No fewer than six teams in Spain’s top flight are in administration at the time of writing; Real Mallorca, Racing Santander, Real Zaragoza, Granada, Real Betis and Rayo Vallecano.
The majority of the £3 billion debt of Spain’s La Liga is held by Barcelona and Real Madrid, both crippled by debt but who continue to spend large sums of money safe in the knowledge that they can negotiate individual pay TV deals which give them a huge financial advantage of their rivals.
But just below them, the likes of Valencia have been forced to sell off their best players in recent years to compete, with David Villa and David Silva leaving last year, whilst Juan Mata looks set to depart this summer.
Atletico Madrid have long been plagued by debt, but it’s at the bottom of the league where the problem is at its worst. The attempt to spend high on wages to remain competitive in the league has led to many teams overreaching themselves in order to remain at the top level.
Some 85% of income, according to a study by a professor at Barcelona University, is accounted for by player wages, an unsustainable situation.
Without a parachute payment scheme that there is in the Premier League, teams who are relegated to the Segunda Liga face financial collapse. Real Betis still suffer the outcome of relegation in 2009, and Deportivo La Coruna have just gone down to that level with staggering debts.
“Let’s not kid ourselves, Spanish football is in a very difficult situation, like our economy,” said José Maria Gay, who wrote. “You can’t spend more than you earn. This is the fundamental rule for economic survival.”

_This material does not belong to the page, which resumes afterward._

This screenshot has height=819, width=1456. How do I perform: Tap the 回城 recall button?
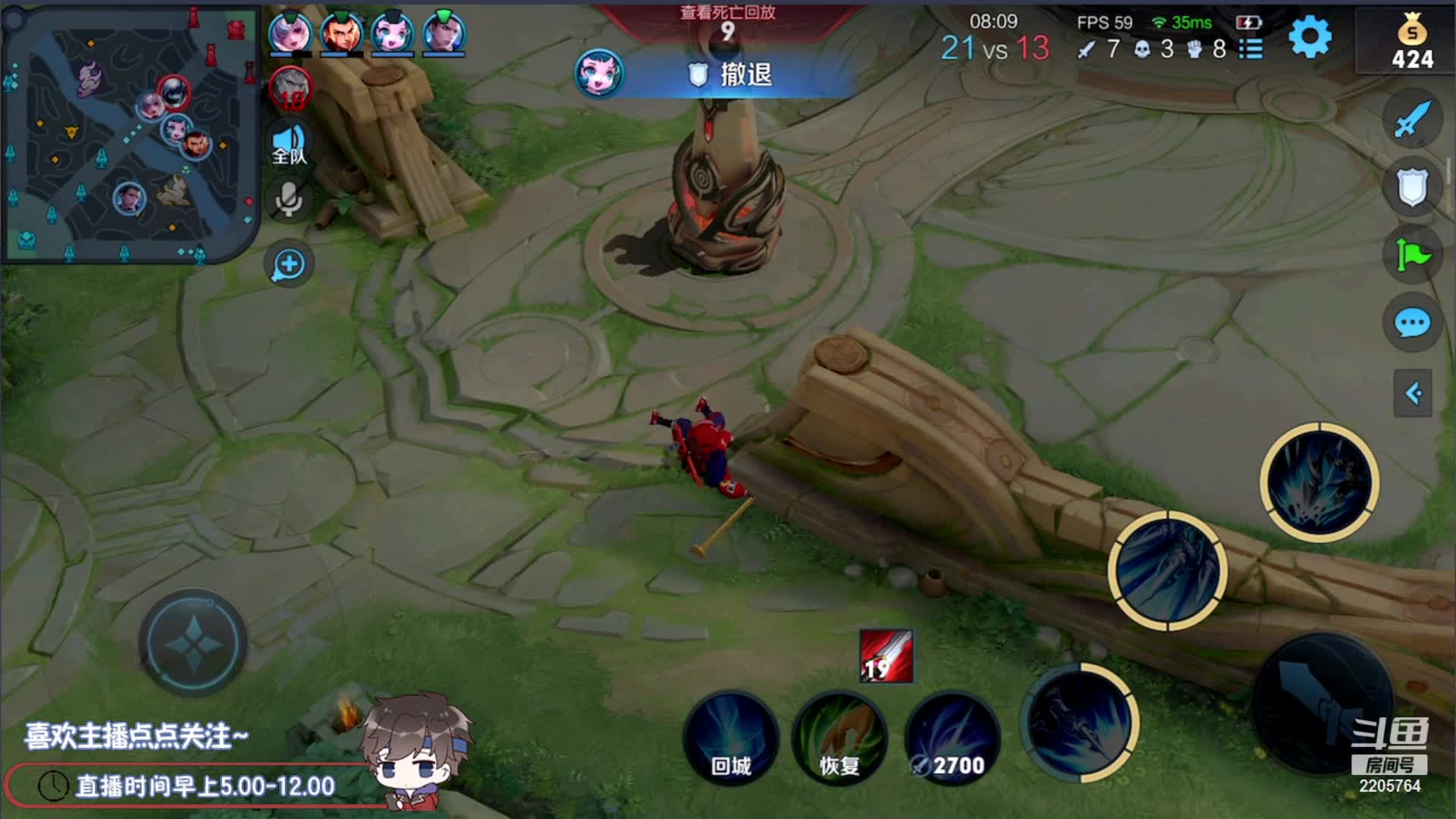click(x=731, y=739)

With Barcelona and Real Madrid accounting for £1.2 billion of the debt, Spanish football has been warned against slipping into ‘an economic coma.’
Jose Luis Astiazaran has said that Spain will be bringing in new rules to monitor club finances, something which already happens in France.
“Spanish football needs to make progress towards an exemplary state of solvency,” he said.
“Among the clubs that form the LFP we currently have some dysfunctions which we have to get under control and we will make some decisions that will not be pleasant.
“It’s time to marry the sporting excellence we have achieved with financial excellence.
“Spanish soccer, and La Liga to be exact, has gained global admiration and we have to earn this distinction for economic management as well.”
After the general assembly approved the rules, Spanish clubs now have to submit various financial information and can have their licenses taken away.
It is too early to tell whether the plan will work, but if the example of France is anything to go by, it could be a crucial step towards financial sustainability. Spanish football is sleepwalking into economic despair; it now needs to take careful steps back from the edge of the cliff if it is to retain the standard it has reached.